C’était l’article qui manquait aux magistrats de la Cour de cassation pour accepter de réviser la condamnation de Raymond Mis et Gabriel Thiennot, condamnés par trois cours d’assises (entre 1947 et 1950) pour le meurtre, le 29 décembre 1946, du garde-chasse Louis Boistard à Saint-Michel-en-Brenne (Indre). La commission de révision avait refusé à six reprises de rouvrir le dossier faute de texte permettant de fonder leur jugement. Pourtant, à la veille de retourner pour la septième fois à Paris entendre la décision des juges, Léandre Boizeau, créateur du comité de soutien et auteur du livre « Ils sont innocents », n’est pas vraiment serein.
Une thèse nouvelle
« Je m’interroge, nous confie celui qui a pu consulter l’ensemble du dossier d’instruction avant de vérifier tous les éléments opposés à la défense de Mis et Thiennot. La thèse développée lors de la présentation du dossier, en juin dernier, par l’avocat général est ahurissante. Selon lui la nouvelle loi s’appliquerait à Raymond Mis, mais pas à Gabriel Thiennot ni à Bernard Chauvet l’un des six autres membres du groupe de chasseurs qui participaient à la partie de chasse mortelle ».

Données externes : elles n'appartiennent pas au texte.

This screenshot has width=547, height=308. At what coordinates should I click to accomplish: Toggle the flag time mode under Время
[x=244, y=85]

La raison de ce raisonnement ? Thiennot et Chauvet auraient avoué plus vite que leurs camarades ! « Or, rappelle Léandre Boizeau, Gabriel Thiennot a été arrêté dès le 30 décembre, alors que le corps du garde n’avait pas encore été retrouvé et la déposition qu’on lui a fait signer date du 5 janvier, soit au bout de sept jours de garde à vue dans la gendarmerie de Mézières. Lui a été arrêté le lundi, ses amis le mercredi et ils ont signé deux jours après lui ». Léandre Boizeau s’étonne que l’on puisse écarter des faits de violence lorsque les jeunes gens sont attachés, souffrent du froid, de la privation de nourriture et de sommeil.

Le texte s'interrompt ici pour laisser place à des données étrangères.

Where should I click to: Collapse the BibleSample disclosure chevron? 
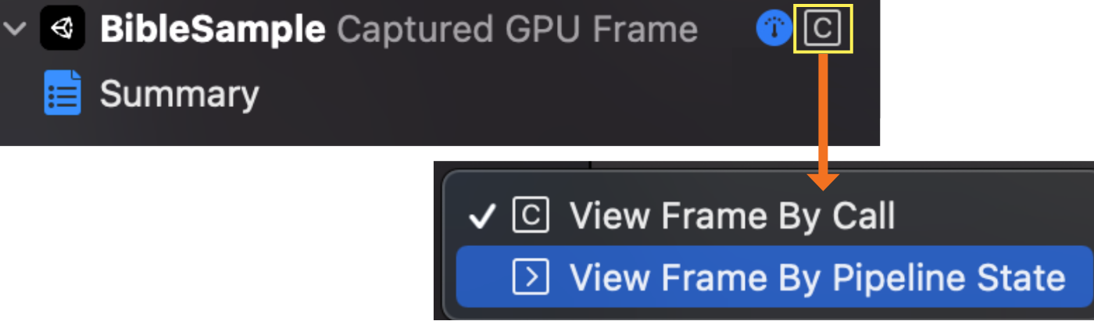pos(16,29)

« Les interrogatoires avaient lieu la nuit, conduits par le commissaire Georges Daraud de la PJ de Limoges, qui avait été à la tête du commissariat du Blanc pendant l’occupation, chargé notamment de conduire les Juifs vers le camp d’internement de Douadic, révoqué à la Libération et réintégré six mois plus tard dans la police. Un ancien collabo face à Thiennot jeune résistant, un an après la guerre, a gardé ses mauvaises habitudes pour obtenir des aveux. Notre avocat a d’ailleurs fait passer en requête supplémentaire le curriculum vitae du policier aux magistrats ».
La loi d’Eric Dupond-Moretti ?
Ce que redoute le président du comité de défense, c’est la lecture que les magistrats vont faire d’une loi voulue et préparée par Eric Dupond-Moretti, un garde des Sceaux avec lequel ils n’entretiennent pas, c’est un euphémisme, les meilleures relations. Ils estiment en particulier que ce texte, adopté à l’unanimité au parlement, n’est qu’un texte de circonstance pour l’affaire Mis et Thiennot.

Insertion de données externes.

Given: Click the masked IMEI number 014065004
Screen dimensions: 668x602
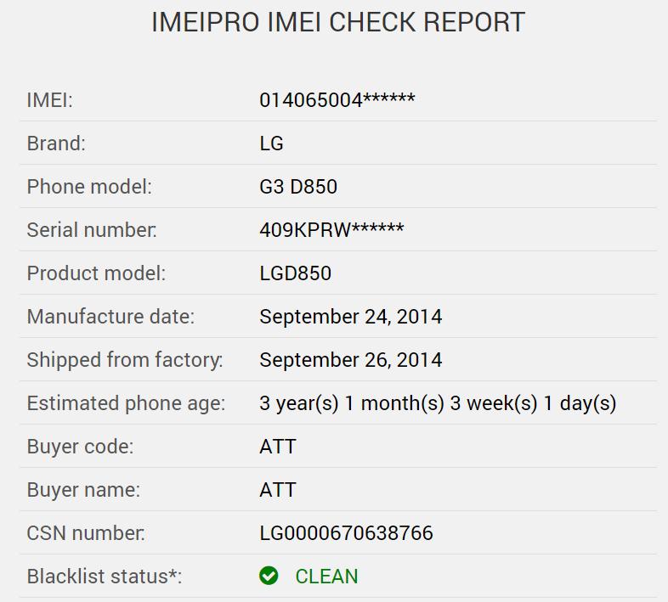Looking at the screenshot, I should pos(337,100).
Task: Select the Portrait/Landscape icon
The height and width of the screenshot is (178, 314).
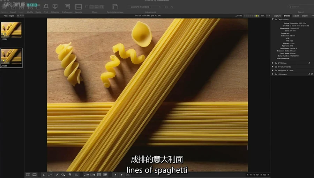Action: [115, 7]
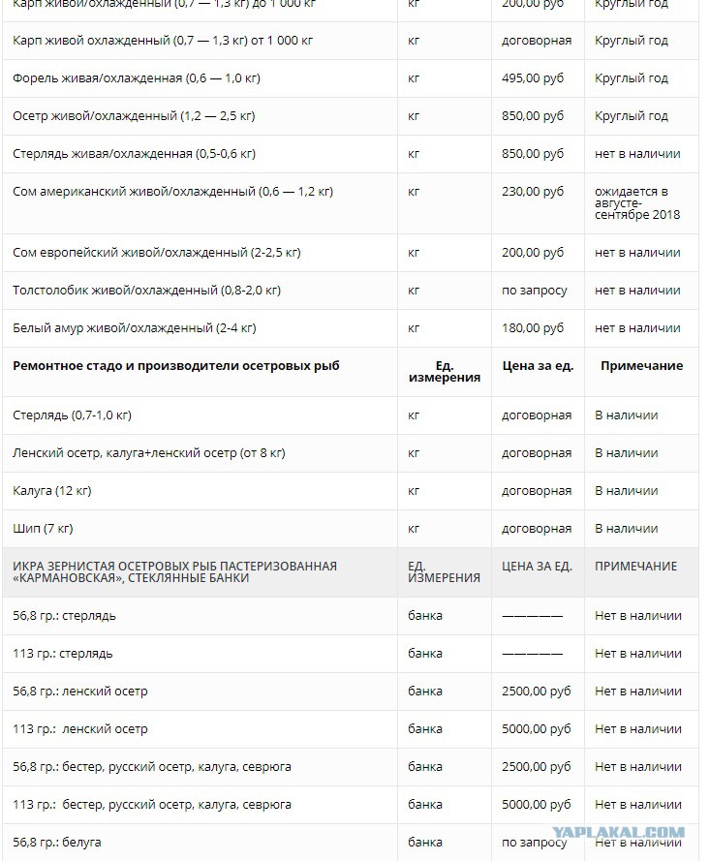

Si les magistrats suivent l’avocat général, il leur faudra tirer un trait sur les dépositions des gardiens de la prison de Châteauroux, qui ont demandé l’intervention d’un médecin, avant de prendre en charge les jeunes chasseurs, et considérer comme nulles toutes les incohérences de l’enquête prouvées par le comité de soutien. Soixante-dix-sept ans plus tard la justice peut-elle affirmer que Gabriel Thiennot est le seul auteur du crime de Saint-Michel-en-Brenne sans se ridiculiser ?
Réponse le 5 octobre à Paris. De toutes façons pour Raymond Mis et Gabriel Thiennot, morts en 2009 et 2003, il est trop tard.